If you want full hands-free and eyes-free interaction, you’ll want to deliver responses via voice as well. This requires a text-to-speech (TTS) component, and Spokestack has one of these too! Simply call it with the text you want to synthesize, and it will send you an event with an audio file containing the synthesized voice speaking your text utterance.

// Get a URL to a real-time synthesize of an utterance
Spokestack.synthesize({'input': utterance, 'format': Spokestack.TTSFormat.TEXT, 'voice': 'demo-male'})
};

// Receive the real-time synthesis result
Spokestack.onSuccess = e => {
  logEvent(JSON.stringify(e)) // { url: https://api.spokestack.io/stream/g2dkABVnYXRld2F5QDE3Mi4yNy4xMi4yNDQAACeUAAAAAgE }

The API credentials in this example set you up to use the demo voice available for free with Spokestack; for more configuration options and details about controlling pronunciation, see the TTS concept guide.

Conclusion

That’s all there is to it! Your app is now configured to accept and respond to voice commands.

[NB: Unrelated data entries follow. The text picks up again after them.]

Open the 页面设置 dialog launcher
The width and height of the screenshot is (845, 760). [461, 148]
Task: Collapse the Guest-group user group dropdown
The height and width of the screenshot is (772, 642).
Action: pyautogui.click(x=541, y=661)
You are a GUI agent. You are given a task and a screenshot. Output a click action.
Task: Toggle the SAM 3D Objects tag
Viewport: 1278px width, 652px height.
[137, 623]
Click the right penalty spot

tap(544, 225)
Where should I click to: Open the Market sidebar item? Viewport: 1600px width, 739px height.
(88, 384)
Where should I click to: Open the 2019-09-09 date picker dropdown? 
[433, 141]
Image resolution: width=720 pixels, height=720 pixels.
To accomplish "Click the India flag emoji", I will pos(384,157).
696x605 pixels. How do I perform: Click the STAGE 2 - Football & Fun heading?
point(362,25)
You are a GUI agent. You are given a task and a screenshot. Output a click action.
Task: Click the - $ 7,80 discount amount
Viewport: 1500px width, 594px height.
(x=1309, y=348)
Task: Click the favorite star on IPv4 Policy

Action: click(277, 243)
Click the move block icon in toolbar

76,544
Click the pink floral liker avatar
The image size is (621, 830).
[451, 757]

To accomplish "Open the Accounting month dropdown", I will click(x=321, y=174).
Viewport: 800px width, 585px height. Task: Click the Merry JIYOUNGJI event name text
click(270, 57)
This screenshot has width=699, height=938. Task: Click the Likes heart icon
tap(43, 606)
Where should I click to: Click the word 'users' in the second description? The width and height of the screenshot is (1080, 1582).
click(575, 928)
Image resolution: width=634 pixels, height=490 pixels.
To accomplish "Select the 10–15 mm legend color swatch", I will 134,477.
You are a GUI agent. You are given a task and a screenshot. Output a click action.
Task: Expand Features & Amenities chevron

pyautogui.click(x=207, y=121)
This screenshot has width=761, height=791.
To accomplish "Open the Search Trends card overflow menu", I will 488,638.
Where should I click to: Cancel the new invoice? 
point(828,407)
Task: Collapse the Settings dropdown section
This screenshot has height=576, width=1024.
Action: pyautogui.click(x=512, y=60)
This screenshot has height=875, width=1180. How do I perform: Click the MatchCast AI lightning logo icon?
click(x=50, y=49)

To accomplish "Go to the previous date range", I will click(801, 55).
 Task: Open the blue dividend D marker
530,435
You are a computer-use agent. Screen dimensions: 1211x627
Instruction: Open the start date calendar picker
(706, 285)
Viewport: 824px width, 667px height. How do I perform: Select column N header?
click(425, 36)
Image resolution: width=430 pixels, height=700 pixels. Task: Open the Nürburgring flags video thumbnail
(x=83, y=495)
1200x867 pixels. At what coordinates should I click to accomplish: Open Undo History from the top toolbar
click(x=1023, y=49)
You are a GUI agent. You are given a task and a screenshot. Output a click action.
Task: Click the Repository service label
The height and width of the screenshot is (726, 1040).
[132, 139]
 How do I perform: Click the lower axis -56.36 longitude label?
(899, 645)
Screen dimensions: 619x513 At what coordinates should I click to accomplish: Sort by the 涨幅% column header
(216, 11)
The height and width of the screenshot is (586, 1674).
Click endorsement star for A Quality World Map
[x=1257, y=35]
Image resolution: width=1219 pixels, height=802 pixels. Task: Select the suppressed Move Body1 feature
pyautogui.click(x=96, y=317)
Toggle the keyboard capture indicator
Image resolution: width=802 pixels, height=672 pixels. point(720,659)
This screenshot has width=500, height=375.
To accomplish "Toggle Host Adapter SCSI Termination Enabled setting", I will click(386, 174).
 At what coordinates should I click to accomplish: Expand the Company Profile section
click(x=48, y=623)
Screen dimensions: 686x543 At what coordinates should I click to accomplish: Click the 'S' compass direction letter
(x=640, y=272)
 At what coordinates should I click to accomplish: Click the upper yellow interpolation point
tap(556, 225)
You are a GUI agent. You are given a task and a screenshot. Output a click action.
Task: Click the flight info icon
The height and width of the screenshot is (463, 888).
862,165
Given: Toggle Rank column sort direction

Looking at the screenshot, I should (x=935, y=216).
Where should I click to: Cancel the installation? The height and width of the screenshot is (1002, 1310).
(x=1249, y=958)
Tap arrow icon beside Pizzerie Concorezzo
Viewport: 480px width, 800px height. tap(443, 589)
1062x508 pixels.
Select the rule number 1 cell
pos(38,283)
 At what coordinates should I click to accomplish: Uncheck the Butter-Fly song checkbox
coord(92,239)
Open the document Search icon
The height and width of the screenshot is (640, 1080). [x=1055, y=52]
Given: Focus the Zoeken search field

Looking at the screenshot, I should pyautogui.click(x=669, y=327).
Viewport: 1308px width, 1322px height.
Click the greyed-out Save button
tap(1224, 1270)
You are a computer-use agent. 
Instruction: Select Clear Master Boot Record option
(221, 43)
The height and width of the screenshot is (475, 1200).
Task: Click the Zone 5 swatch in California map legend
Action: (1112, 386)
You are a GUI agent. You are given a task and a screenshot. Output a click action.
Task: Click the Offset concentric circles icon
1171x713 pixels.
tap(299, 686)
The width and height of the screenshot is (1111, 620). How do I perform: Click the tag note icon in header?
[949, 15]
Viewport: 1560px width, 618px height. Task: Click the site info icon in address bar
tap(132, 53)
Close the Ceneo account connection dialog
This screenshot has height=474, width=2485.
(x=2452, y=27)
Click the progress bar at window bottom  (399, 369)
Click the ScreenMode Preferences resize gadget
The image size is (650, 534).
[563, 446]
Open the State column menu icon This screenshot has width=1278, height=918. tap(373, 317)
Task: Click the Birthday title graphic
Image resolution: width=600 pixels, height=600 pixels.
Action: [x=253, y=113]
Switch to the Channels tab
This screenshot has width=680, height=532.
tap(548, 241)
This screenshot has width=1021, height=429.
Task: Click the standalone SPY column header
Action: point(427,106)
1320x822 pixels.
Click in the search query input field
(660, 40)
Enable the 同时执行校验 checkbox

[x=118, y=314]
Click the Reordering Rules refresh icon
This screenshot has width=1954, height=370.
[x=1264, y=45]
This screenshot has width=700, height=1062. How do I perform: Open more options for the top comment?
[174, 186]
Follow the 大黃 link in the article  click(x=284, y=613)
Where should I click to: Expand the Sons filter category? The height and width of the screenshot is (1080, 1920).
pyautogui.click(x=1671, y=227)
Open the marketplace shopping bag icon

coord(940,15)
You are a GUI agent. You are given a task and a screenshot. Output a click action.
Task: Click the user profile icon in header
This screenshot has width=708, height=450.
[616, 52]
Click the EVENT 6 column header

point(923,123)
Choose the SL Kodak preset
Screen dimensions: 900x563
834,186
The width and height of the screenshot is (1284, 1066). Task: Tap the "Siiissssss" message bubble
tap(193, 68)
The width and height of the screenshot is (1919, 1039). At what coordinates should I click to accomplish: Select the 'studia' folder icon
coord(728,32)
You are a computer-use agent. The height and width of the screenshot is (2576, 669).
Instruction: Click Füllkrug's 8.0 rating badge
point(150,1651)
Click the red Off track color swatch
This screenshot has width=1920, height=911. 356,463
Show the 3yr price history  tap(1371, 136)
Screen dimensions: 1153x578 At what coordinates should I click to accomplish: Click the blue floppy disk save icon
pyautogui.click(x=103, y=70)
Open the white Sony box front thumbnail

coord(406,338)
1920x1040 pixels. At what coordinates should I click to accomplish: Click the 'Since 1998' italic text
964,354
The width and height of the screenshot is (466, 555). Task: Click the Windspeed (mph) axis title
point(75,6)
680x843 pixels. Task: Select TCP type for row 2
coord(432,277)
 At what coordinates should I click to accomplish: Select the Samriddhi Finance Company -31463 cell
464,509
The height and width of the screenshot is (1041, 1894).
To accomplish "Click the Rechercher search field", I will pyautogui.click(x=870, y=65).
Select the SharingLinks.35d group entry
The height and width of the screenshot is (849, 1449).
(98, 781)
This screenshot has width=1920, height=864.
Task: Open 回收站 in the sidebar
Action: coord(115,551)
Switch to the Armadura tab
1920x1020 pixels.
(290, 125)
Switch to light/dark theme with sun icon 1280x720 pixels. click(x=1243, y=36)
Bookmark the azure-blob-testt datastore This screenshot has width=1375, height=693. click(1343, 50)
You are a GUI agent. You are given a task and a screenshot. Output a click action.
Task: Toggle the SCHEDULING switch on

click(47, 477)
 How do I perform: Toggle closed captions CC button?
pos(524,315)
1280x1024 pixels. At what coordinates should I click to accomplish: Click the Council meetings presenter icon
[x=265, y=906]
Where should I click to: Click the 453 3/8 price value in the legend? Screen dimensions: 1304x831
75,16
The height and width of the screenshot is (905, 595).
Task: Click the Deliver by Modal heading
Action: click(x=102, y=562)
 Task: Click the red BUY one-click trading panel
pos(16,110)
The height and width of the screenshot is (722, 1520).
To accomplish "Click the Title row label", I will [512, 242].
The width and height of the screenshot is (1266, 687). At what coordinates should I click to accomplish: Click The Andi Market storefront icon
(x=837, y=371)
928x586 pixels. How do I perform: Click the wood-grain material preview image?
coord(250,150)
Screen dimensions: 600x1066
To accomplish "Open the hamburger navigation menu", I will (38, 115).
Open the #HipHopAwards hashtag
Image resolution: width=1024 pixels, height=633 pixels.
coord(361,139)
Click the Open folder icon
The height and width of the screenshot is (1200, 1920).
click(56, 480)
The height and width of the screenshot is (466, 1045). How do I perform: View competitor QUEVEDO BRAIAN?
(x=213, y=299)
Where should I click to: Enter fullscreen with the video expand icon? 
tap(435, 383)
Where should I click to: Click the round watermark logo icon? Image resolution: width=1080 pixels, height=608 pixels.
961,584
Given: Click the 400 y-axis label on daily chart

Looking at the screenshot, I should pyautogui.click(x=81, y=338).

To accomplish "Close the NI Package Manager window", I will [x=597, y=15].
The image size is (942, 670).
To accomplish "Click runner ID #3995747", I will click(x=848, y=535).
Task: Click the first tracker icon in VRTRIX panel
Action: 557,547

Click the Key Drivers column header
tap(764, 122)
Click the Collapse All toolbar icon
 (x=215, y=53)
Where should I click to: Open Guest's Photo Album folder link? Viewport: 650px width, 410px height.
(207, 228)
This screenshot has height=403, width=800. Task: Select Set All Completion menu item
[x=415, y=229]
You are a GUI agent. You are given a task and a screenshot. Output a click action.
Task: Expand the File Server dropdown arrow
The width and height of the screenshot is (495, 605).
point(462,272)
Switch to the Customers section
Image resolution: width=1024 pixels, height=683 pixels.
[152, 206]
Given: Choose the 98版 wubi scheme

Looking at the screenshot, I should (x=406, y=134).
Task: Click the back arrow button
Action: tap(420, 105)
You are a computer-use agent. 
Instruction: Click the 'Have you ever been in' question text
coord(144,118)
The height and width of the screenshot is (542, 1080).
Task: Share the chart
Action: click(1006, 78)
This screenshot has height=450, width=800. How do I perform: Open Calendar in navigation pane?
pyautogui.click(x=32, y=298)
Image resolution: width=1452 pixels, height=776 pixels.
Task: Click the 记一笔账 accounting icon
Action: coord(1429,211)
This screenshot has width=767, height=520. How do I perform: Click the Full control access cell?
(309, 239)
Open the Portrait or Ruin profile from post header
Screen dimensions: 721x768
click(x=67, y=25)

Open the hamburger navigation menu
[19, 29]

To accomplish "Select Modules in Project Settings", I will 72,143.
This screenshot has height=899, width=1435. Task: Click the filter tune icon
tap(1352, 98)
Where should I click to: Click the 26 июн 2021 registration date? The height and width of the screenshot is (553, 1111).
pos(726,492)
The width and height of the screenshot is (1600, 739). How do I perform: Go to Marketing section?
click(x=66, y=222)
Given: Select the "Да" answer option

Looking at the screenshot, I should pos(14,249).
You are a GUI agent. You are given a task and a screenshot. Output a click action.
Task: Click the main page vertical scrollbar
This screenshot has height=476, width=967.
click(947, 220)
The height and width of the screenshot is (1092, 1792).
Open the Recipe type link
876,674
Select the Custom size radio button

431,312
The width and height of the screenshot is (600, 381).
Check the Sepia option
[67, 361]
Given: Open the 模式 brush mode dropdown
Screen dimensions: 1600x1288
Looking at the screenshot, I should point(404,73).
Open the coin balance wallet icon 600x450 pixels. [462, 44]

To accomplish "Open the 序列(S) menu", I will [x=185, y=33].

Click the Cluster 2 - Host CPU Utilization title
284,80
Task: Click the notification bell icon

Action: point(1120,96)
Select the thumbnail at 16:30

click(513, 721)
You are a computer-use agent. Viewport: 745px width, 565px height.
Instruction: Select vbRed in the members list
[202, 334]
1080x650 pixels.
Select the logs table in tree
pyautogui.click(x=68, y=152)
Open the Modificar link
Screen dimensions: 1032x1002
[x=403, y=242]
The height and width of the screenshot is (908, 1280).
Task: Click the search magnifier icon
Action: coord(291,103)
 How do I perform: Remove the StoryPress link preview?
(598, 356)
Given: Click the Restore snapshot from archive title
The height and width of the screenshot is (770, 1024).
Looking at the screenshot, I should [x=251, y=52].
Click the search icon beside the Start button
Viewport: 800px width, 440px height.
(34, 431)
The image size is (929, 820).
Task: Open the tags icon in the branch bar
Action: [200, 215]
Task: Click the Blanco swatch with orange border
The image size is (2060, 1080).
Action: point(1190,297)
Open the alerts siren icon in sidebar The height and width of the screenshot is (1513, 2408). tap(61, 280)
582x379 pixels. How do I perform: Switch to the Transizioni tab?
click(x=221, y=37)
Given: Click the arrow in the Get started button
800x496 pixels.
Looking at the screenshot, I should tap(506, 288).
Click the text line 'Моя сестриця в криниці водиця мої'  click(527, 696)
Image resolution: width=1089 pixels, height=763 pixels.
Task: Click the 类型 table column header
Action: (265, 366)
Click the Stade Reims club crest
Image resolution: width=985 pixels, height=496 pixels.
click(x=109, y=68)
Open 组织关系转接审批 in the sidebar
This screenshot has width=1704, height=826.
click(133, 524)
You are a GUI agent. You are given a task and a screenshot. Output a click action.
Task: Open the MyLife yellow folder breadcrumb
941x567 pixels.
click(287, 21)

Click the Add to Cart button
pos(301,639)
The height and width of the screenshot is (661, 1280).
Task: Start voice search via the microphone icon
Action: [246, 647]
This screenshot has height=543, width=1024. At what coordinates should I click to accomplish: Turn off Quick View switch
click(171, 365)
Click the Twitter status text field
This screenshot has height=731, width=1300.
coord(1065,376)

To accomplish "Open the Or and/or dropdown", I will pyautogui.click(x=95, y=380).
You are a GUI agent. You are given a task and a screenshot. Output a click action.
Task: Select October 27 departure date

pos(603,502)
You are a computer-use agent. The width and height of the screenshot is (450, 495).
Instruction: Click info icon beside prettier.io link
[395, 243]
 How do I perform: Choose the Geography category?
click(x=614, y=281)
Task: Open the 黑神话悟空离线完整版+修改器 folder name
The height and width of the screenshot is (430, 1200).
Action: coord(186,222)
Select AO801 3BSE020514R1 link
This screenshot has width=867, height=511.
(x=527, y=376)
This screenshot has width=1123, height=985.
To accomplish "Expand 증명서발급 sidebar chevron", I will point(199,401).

Obviously there’s more we could tell you, and you can have much more control over the speech recognition process (including, but not limited to, configuring the pipeline’s sensitivity and adding your own custom wakeword models). If you’re interested in these advanced topics, check out our other Concepts and Design guides. We’ll be adding more React Native guides soon.